Katharine Viner, deputy editor of The Guardian and launch editor of its Australian offshoot, delivered the prestigious A.N. Smith Lecture in Journalism at the University of Melbourne last night. Viner’s speech was a thoughtful take on journalism in the internet age. Few who have embraced the digital era would disagree that journalists should be more transparent, more accountable and engage more with their readers.
But the question of how to pay for this new, improved journalism got little attention. The Guardian lost a whopping 31 million pounds last year and has posted a loss for the past nine years — a situation only made possible through cross-subsidisation from used car magazine Auto Trader. Although that money won’t last forever, The Guardian has so far refused to put up a paywall on its extremely successful website.
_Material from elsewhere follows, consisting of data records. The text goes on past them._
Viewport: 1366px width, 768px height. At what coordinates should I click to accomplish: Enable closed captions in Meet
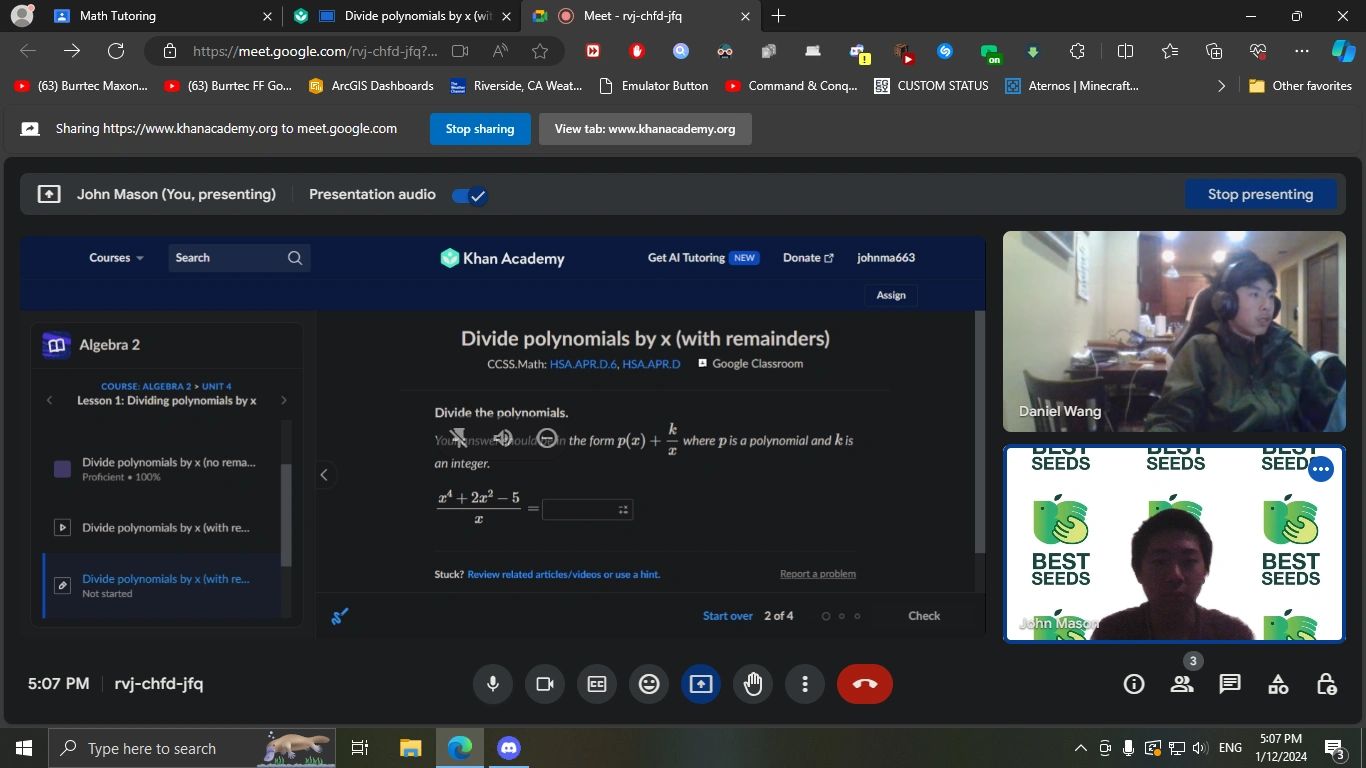point(597,684)
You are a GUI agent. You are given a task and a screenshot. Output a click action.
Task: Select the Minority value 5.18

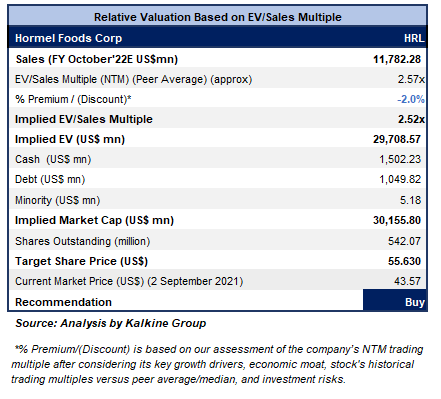coord(410,200)
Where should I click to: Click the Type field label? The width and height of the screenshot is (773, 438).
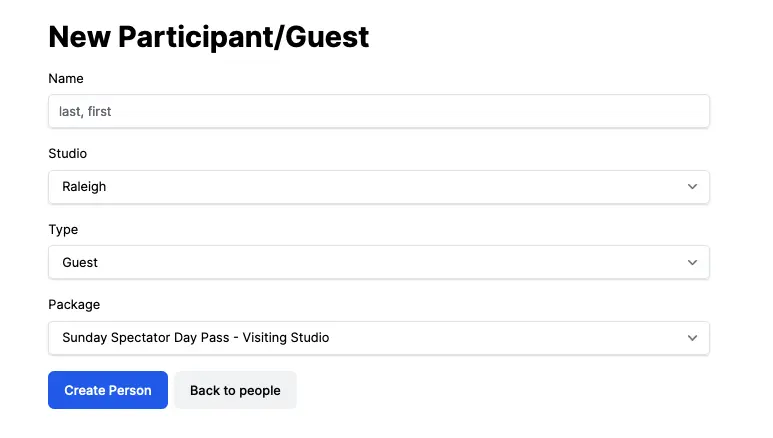pos(63,230)
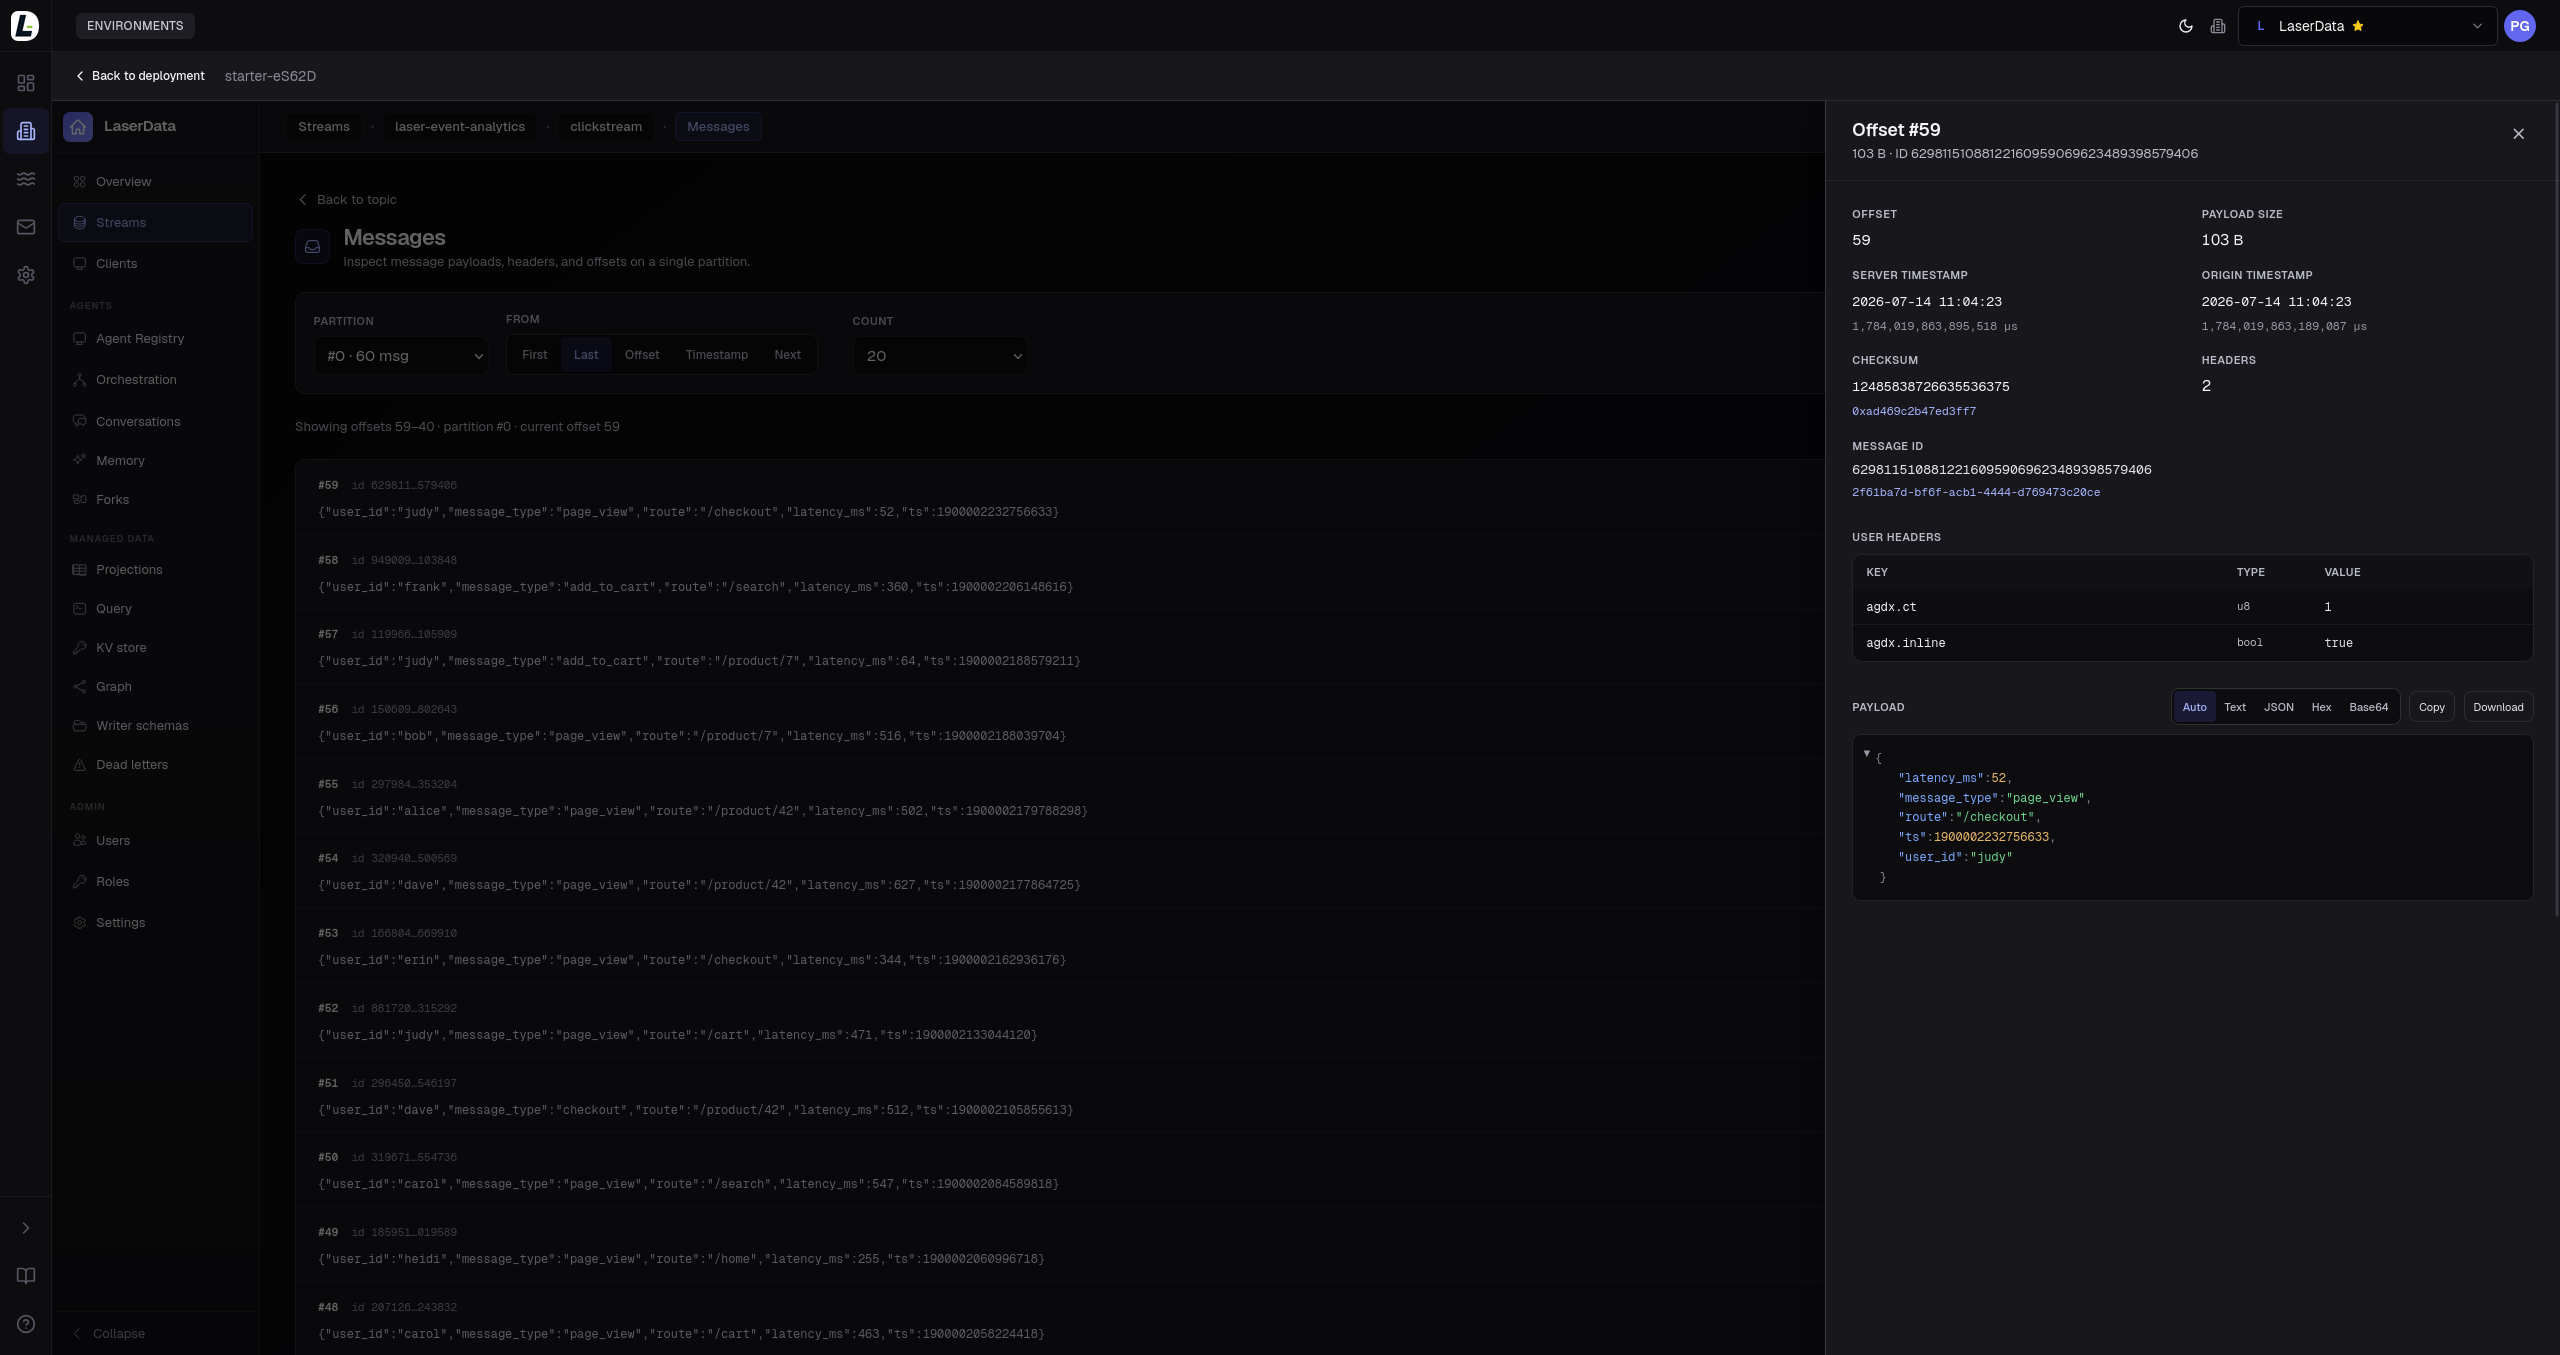Toggle dark mode moon icon
This screenshot has width=2560, height=1355.
2185,26
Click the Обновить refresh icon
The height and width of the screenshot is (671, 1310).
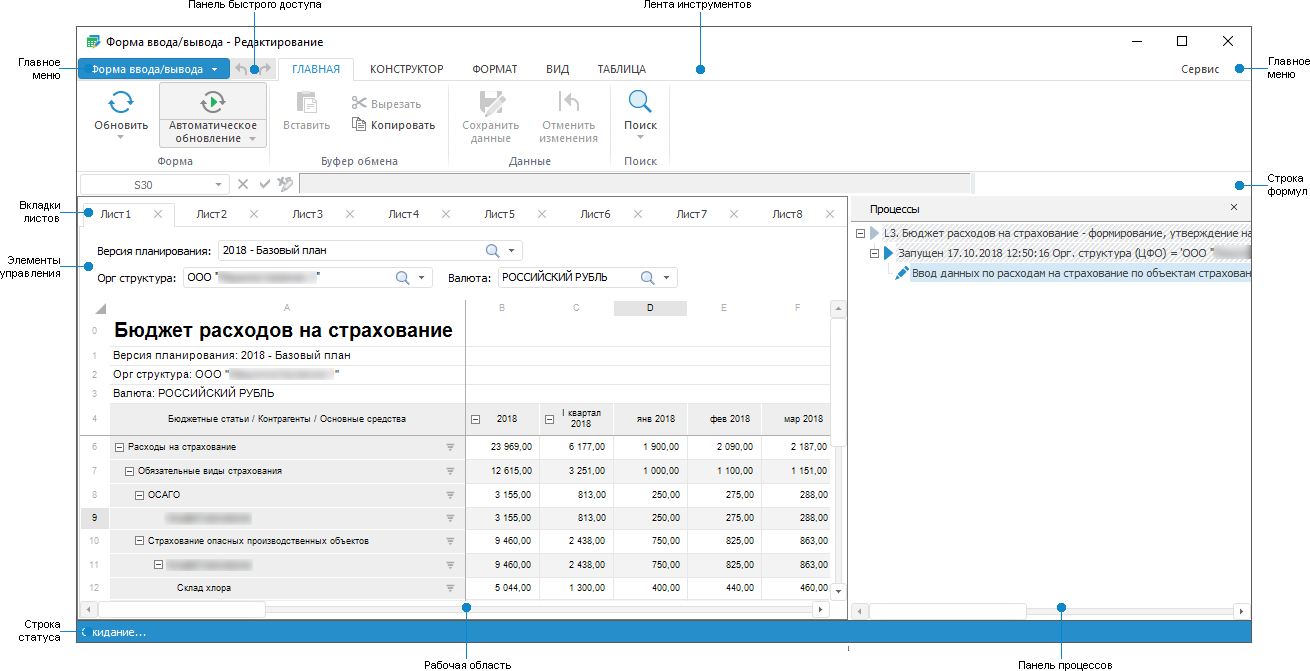[x=120, y=102]
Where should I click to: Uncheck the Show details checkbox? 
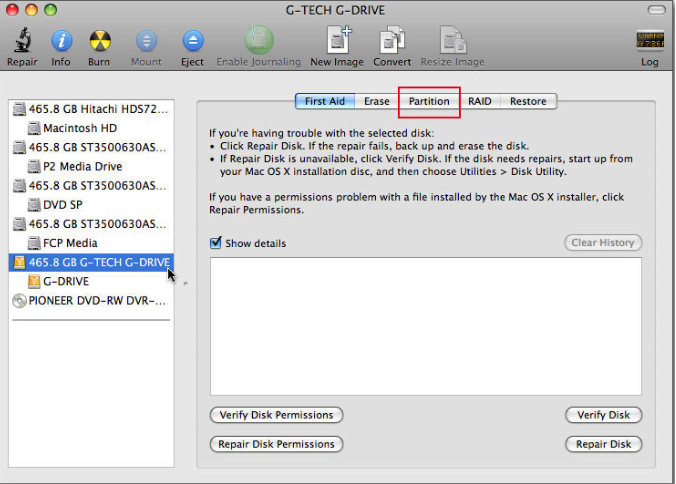(x=216, y=243)
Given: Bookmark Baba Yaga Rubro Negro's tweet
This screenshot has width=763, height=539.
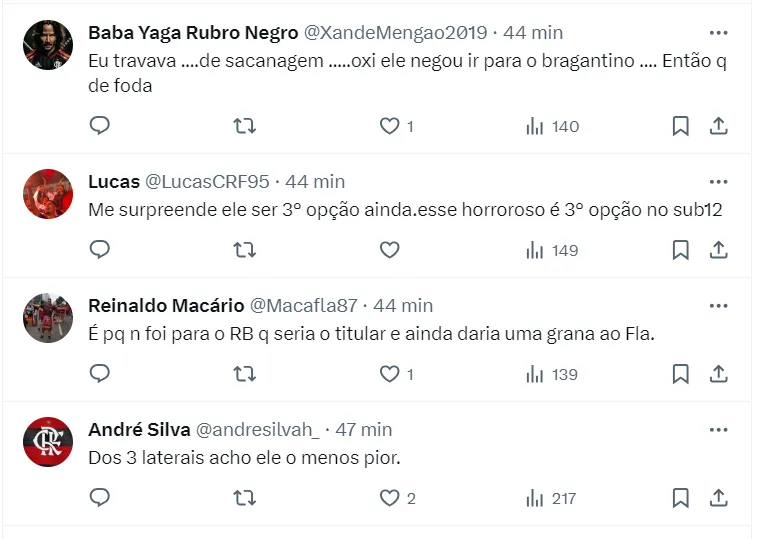Looking at the screenshot, I should pos(680,126).
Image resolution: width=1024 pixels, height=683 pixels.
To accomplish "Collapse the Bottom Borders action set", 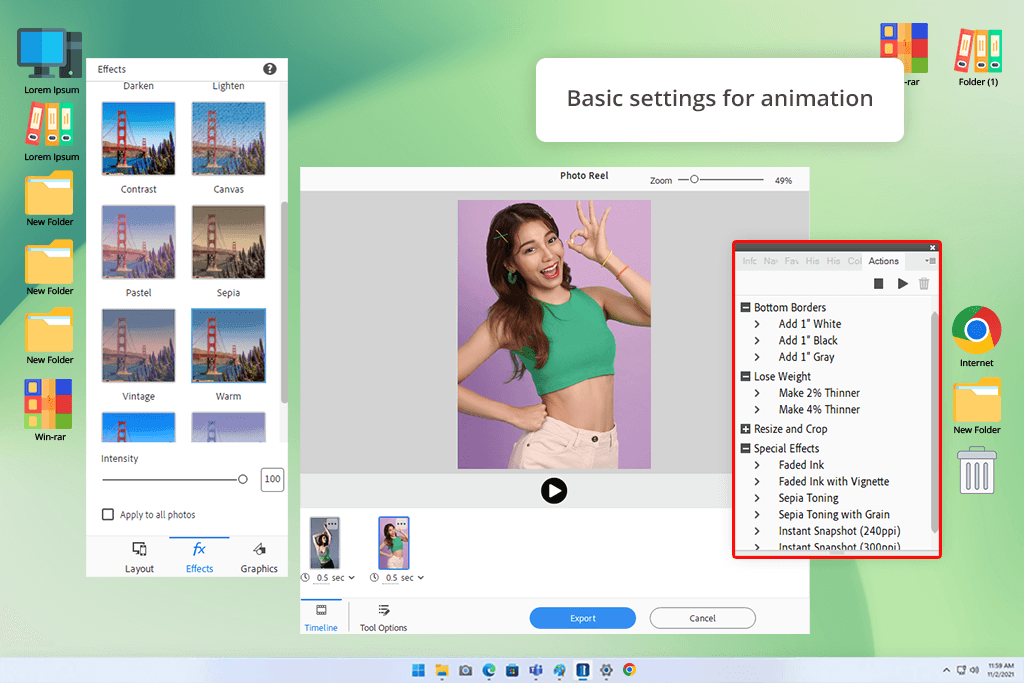I will pos(745,307).

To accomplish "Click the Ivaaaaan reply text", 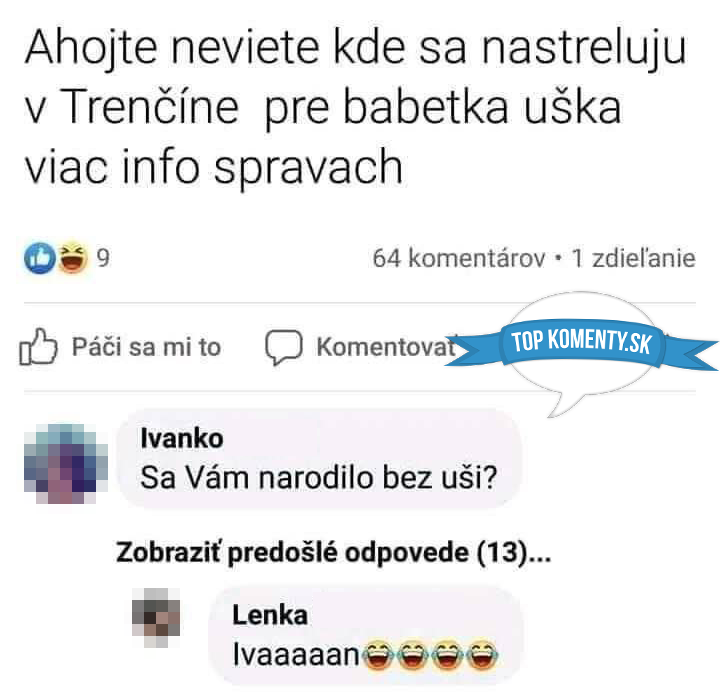I will [x=296, y=654].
While Guardian editor Alan Rusbridger recently said his paper is not the “Taliban of Free”, Viner struck a more fundamentalist tone last night:
“[J]ournalistically, paywalls are utterly antithetical to the open web. A paywalled website is just print in another form, making collaboration with the people formerly known as the audience much more difficult. You can’t take advantage of the benefits of the open web if you’re hidden away.”
We’ve never hidden our light under a bushel. Our subscriptions model, a community of invested readers, has engendered a loyalty and a participatory spirit other publications long for. And it’s allowed us to continually invest in editorial resources.
But then, we would say that, wouldn’t we. The New York Times, which has maintained its enormous global website traffic while asking regular readers to pay, and Fairfax, which has a metered paywall and is encouraging readers to scour politicians’ expense claims, might say the same thing.
The point here is one of sustainability. Viner finished her lecture by saying modern journalism must be a combination of the new and the old — of the phone and Twitter; of gut instinct and data; of professional journalists and amateur bloggers.
We’d add another — admittedly self-serving — point. Philanthropic journalism and public broadcasting have an important role to play, but any future for journalism that doesn’t include sustainable business models isn’t a future at all.